A spokesman said: “This morning we shared changes to some of our teams and we can confirm a net reduction of around 740 roles.
These changes reflect our ongoing plans to continue to meet our customers’ changing needs and make parts of our business simpler.
“The majority of colleagues briefed today will not leave until January at the earliest. We will help colleagues who are affected find new roles and redeployment opportunities wherever possible.
‘Everyone will be given access to a package of training and support designed to help them secure their next position, whether within or outside of our business.
Change does mean making difficult decisions and our focus remains on supporting our customers, colleagues and communities.”
Unite union national officer Rob MacGregor commented: “Unite cannot comprehend why LBG would choose to cut 1,000 staff who have given the bank such commitment and dedication during a global pandemic.
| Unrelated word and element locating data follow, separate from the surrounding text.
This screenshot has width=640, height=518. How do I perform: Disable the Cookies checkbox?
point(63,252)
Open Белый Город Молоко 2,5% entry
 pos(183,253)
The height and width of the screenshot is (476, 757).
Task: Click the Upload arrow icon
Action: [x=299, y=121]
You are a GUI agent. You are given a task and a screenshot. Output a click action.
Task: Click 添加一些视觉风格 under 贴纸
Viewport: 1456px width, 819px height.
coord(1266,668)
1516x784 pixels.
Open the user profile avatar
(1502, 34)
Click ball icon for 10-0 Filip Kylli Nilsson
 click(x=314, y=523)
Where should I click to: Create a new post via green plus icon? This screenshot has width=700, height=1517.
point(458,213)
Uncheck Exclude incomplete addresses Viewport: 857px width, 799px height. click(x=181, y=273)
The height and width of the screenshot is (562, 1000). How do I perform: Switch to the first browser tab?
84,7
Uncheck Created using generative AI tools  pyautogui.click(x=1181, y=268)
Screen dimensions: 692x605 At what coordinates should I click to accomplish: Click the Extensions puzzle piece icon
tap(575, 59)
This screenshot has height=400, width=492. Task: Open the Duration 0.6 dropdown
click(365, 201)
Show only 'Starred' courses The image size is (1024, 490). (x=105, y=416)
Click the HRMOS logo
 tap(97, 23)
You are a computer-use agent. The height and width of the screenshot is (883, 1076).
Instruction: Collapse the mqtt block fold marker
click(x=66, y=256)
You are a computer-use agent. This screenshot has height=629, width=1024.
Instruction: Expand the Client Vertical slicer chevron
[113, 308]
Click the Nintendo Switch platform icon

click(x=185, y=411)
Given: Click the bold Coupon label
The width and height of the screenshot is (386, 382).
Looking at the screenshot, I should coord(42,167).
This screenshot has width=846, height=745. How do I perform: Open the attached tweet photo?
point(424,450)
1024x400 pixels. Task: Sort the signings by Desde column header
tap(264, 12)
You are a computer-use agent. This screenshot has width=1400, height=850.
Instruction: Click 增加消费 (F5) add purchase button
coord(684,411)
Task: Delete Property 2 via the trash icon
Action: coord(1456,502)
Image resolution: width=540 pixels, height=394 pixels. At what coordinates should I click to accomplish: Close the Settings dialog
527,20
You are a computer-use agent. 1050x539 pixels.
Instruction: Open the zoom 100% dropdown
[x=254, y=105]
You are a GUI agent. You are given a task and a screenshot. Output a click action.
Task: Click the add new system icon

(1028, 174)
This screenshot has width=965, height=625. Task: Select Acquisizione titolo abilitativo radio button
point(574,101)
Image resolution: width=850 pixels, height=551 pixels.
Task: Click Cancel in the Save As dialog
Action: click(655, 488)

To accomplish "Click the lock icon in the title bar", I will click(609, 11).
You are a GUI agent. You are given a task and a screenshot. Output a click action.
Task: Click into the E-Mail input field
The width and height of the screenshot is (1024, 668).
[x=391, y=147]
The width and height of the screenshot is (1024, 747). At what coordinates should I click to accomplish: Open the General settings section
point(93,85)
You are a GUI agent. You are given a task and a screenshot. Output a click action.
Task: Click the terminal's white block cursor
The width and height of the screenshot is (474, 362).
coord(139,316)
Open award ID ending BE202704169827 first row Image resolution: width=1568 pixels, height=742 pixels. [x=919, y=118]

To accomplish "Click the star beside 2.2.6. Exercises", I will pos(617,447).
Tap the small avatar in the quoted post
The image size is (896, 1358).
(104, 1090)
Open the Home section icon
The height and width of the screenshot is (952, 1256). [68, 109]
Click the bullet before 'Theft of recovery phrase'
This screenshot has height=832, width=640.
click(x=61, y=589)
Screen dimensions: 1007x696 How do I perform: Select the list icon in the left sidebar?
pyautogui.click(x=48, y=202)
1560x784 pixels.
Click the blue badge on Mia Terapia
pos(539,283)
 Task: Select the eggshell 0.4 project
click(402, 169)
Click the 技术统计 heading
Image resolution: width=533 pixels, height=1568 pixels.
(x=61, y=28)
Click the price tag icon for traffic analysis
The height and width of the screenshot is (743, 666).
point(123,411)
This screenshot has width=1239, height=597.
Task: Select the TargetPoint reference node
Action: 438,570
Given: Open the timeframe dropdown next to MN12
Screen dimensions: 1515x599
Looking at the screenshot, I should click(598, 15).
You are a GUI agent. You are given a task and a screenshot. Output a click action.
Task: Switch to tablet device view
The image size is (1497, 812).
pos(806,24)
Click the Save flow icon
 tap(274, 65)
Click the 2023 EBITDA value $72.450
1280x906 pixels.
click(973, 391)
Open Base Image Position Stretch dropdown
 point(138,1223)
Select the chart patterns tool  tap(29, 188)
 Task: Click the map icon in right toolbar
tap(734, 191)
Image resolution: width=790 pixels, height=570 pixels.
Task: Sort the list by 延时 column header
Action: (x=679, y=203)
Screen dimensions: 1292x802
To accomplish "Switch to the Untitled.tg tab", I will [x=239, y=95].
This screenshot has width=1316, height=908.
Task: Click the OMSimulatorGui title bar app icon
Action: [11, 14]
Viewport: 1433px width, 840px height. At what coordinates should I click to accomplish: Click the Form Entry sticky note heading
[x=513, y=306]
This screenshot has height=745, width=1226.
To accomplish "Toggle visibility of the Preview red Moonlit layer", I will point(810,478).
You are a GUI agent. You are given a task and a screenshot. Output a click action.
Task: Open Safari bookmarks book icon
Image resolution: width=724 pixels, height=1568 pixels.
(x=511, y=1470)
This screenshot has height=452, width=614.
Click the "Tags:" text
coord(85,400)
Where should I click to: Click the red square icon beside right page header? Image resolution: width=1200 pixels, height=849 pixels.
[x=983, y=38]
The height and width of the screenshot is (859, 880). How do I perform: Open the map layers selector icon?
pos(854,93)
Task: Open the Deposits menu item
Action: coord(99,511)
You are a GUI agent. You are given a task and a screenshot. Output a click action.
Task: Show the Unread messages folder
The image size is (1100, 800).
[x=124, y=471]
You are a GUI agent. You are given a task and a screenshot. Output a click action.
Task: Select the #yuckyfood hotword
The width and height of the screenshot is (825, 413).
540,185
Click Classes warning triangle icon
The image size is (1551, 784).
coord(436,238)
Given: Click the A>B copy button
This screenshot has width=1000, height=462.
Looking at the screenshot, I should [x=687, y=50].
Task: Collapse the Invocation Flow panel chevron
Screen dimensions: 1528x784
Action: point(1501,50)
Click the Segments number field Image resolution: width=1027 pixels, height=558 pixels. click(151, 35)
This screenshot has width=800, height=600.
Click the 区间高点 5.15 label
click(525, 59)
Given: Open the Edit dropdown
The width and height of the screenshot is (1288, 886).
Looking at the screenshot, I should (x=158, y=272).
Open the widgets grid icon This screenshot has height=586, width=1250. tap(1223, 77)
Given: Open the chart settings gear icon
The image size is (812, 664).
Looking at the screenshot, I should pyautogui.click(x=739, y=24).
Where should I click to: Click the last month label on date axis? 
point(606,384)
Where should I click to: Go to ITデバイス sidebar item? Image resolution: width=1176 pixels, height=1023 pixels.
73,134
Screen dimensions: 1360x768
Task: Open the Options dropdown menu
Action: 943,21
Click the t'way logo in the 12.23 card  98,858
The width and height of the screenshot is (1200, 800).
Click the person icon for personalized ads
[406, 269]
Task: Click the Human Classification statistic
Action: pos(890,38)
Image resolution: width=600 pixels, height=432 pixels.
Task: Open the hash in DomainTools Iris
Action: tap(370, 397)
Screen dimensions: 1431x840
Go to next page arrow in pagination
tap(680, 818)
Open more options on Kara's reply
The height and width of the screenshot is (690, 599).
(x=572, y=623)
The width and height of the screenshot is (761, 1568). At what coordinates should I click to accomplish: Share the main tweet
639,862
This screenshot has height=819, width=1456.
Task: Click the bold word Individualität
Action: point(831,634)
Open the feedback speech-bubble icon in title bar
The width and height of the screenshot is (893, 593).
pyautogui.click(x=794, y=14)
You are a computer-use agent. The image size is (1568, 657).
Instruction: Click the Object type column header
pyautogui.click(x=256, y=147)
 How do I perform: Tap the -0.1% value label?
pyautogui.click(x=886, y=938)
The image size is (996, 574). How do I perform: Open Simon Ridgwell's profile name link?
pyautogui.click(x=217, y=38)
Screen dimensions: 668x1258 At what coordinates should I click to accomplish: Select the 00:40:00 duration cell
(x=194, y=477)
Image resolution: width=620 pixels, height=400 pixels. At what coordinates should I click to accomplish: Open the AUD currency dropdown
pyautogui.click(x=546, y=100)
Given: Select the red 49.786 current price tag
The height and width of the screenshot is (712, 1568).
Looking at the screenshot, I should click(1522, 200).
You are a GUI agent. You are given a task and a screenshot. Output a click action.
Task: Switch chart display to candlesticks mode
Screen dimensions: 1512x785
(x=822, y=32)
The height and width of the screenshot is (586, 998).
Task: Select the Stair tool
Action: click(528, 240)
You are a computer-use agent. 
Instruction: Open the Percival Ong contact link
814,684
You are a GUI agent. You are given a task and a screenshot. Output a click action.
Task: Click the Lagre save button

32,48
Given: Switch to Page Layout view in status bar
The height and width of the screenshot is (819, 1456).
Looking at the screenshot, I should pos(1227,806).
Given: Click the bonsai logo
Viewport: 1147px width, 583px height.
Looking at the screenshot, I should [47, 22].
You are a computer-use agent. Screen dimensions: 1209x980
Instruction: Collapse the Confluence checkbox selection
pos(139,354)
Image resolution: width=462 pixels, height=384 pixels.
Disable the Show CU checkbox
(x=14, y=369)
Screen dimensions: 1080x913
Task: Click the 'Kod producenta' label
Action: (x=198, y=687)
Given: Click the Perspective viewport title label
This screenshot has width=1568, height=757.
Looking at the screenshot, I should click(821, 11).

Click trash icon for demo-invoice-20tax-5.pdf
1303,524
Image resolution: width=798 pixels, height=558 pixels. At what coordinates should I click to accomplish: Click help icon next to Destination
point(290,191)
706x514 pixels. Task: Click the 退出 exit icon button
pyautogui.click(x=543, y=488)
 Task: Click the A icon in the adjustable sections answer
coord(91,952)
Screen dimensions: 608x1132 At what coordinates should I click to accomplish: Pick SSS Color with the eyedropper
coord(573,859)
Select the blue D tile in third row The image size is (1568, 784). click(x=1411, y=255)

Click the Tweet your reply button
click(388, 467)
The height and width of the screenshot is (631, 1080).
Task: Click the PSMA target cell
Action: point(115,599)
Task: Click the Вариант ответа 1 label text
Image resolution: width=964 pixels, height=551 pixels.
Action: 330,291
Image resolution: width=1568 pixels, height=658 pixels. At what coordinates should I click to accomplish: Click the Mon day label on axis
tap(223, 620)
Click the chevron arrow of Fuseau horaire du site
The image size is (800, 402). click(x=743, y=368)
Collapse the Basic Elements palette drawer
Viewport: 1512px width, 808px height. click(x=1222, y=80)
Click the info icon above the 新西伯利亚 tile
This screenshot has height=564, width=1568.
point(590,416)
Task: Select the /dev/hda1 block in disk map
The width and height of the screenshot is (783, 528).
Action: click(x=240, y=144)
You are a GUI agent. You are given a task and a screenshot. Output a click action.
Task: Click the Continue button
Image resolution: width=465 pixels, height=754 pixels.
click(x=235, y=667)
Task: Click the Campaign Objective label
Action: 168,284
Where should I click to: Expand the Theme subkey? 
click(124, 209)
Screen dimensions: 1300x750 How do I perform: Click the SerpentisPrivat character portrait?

These staff have worked tirelessly despite any risks to themselves.”
Work from home
LBG has also told most of its 65,000 staff to work from home until spring at the earliest.
It said it was following government guidelines for staff to work from home if they can.
It is understood that about two thirds are working from home. But staff are still manning the counters at 890 branches.
“• The latest announcements bring the total of redundancies notified by major British employers since the pandemic started to 214,651.”